L'EXPRESSE


Le Bureau de consultation jeunesse est un organisme communautaire qui fut créé en novembre 1969 (et incorporé en 1970) suite à la fusion de deux organismes : l’Accueil des jeunes, qui se présentait comme un service d’hébergement avec un suivi clinique pour les garçons ayant des comportements dits délinquants, et le Carrefour des jeunesses féminines, caractérisé par un service d’adoption et de placement en famille d’accueil comportant un volet de consultation clinique. Ce sont les travailleurs de ces deux organismes qui se sont unis afin de créer un seul organisme dédié à la jeunesse ayant pour but de venir en aide et d’offrir des services à la jeunesse confrontée aux dures réalités de la vie et devenant de plus en plus marginale. C’est alors qu’il se dota de son premier mandat qui fut d’offrir des services de consultation aux jeunes de Montréal pour répondre à leurs besoins sociaux. Pour ce faire, le BCJ s’efforça de sensibiliser la communauté aux besoins des jeunes, de rendre plus accessibles aux jeunes les ressources existantes ainsi que de les mobiliser dans la recherche de solutions visant l’amélioration de leurs conditions de vie. Le Bureau de consultation jeunesse s’est alors distingué de la Société des Services Sociaux en ne considérant pas le retour du jeune au sein de sa famille comme principal but, mais se dit plutôt défenseur des droits de la jeunesse. Il adopte un principe d’intervention connu sous le nom de préjugé favorable aux jeunes.

La vision progressiste qui caractérise les promoteurs du BCJ fait en sorte que l’organisme se différencie des services de l’État par son approche innovatrice qui favorise la prévention comme méthode d’intervention et qui considère davantage l’ensemble de la réalité de la jeunesse comparativement à l’approche dite plus traditionnelle.
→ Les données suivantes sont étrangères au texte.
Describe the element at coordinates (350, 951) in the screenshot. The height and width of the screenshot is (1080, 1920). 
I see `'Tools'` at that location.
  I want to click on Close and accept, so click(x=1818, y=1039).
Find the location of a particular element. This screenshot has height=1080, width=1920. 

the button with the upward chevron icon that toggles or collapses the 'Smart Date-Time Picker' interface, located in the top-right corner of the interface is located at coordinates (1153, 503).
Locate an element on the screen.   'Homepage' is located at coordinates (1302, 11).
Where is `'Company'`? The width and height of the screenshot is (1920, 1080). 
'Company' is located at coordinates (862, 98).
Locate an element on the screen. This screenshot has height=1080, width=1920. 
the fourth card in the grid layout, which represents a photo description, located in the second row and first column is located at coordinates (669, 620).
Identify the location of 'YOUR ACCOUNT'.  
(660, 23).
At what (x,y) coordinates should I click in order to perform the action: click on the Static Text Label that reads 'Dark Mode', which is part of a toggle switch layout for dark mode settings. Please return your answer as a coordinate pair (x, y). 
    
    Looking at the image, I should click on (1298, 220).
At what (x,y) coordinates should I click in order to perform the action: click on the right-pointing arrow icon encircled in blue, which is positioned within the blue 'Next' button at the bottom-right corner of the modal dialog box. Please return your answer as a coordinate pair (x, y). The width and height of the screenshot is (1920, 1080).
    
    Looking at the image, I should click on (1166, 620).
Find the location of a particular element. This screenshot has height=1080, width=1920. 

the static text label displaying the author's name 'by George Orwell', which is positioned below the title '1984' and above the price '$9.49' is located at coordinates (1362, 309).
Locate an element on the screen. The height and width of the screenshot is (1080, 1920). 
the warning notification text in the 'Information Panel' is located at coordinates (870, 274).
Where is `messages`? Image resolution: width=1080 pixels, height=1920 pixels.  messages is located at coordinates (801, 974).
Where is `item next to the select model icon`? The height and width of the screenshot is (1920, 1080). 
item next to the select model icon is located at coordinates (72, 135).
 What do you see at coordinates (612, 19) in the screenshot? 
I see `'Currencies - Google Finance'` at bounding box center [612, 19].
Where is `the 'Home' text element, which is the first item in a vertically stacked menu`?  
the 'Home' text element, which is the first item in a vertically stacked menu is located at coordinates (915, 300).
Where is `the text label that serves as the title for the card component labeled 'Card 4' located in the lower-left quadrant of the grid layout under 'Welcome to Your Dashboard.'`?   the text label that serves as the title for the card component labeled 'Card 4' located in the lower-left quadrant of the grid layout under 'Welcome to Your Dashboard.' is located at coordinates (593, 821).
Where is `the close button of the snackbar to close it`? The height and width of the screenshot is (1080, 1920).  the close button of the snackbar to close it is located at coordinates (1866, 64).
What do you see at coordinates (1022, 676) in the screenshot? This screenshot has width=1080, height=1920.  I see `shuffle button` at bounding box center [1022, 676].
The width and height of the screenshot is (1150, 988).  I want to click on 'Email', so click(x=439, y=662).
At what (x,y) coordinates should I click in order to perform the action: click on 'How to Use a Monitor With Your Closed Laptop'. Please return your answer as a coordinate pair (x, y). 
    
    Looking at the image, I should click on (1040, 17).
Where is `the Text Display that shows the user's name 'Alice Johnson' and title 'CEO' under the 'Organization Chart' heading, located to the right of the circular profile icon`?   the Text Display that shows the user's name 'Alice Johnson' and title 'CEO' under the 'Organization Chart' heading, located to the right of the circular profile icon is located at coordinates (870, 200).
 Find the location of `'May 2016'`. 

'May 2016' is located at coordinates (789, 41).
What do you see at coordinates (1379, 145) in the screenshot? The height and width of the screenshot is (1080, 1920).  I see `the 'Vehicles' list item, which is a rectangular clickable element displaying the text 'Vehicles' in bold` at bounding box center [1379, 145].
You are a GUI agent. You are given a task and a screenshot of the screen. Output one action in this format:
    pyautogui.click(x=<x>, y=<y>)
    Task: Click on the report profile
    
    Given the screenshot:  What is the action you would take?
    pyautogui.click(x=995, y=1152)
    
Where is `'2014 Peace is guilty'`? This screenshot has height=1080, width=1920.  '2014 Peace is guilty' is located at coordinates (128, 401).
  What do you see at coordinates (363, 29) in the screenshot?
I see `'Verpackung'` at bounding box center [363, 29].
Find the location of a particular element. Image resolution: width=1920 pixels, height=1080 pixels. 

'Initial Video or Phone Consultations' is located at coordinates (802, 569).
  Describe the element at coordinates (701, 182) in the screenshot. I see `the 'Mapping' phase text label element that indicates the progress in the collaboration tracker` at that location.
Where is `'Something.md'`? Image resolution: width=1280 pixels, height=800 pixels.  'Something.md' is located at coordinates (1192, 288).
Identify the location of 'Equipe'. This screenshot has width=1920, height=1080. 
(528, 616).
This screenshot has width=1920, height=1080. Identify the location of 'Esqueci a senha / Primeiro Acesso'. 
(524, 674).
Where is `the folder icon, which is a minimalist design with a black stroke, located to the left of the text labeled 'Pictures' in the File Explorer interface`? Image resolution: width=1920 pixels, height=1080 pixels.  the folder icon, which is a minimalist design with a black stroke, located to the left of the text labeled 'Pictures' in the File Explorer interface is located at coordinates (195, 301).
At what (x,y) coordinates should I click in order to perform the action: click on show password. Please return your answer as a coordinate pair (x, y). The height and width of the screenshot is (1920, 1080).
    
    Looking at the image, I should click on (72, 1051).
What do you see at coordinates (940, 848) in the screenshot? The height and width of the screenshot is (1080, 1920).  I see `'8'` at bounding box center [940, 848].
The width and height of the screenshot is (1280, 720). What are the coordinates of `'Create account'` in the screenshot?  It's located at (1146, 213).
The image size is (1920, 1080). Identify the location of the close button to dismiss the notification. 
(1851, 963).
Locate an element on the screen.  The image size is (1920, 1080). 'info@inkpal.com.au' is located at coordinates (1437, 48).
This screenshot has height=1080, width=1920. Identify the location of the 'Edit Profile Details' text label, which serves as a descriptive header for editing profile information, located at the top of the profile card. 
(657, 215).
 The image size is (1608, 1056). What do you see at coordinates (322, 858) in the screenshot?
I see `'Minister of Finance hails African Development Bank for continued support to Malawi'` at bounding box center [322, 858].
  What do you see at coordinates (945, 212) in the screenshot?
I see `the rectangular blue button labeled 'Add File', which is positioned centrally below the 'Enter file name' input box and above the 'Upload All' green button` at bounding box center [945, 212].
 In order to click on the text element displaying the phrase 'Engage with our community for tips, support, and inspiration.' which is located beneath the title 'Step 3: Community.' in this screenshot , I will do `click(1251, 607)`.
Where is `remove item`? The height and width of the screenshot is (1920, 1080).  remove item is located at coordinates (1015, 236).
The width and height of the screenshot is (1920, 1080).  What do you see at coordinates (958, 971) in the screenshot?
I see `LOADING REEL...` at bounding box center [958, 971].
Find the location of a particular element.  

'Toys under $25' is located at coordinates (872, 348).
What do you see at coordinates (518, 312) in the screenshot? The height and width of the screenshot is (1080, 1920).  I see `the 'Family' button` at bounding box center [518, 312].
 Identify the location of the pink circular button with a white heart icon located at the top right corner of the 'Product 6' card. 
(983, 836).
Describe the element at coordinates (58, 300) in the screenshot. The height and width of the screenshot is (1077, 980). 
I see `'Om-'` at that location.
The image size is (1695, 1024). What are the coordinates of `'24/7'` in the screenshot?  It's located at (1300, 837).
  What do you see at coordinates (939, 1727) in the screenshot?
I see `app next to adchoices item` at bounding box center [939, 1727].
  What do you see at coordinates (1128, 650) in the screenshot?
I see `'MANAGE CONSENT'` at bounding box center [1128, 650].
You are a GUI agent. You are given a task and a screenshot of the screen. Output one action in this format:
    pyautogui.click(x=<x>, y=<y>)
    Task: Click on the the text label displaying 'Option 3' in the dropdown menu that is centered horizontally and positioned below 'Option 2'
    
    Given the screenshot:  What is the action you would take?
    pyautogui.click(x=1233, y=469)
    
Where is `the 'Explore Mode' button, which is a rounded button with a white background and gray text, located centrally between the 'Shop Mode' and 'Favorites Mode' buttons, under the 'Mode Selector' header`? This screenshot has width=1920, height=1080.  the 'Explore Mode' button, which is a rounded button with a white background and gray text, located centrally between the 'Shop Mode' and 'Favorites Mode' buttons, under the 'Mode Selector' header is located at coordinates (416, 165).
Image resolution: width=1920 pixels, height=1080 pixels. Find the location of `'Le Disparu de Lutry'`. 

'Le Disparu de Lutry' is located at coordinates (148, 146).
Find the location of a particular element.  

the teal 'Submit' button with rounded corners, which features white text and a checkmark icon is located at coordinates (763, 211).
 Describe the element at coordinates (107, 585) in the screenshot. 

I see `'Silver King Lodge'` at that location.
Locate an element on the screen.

Le BCJ fut alors plus accessible aux jeunes qui ne se retrouvaient pas dans l’approche propre aux services gouvernementaux. L’organisme qui était à cette époque syndiqué décida de se désyndiquer pour adopter un mode de gestion collective. C’est en 1983 que le BCJ devint un collectif de travail et, de ce fait, chaque travailleur-e avait ainsi un pouvoir de décision à l’égard de l’intervention pratiquée au sein de l’organisme.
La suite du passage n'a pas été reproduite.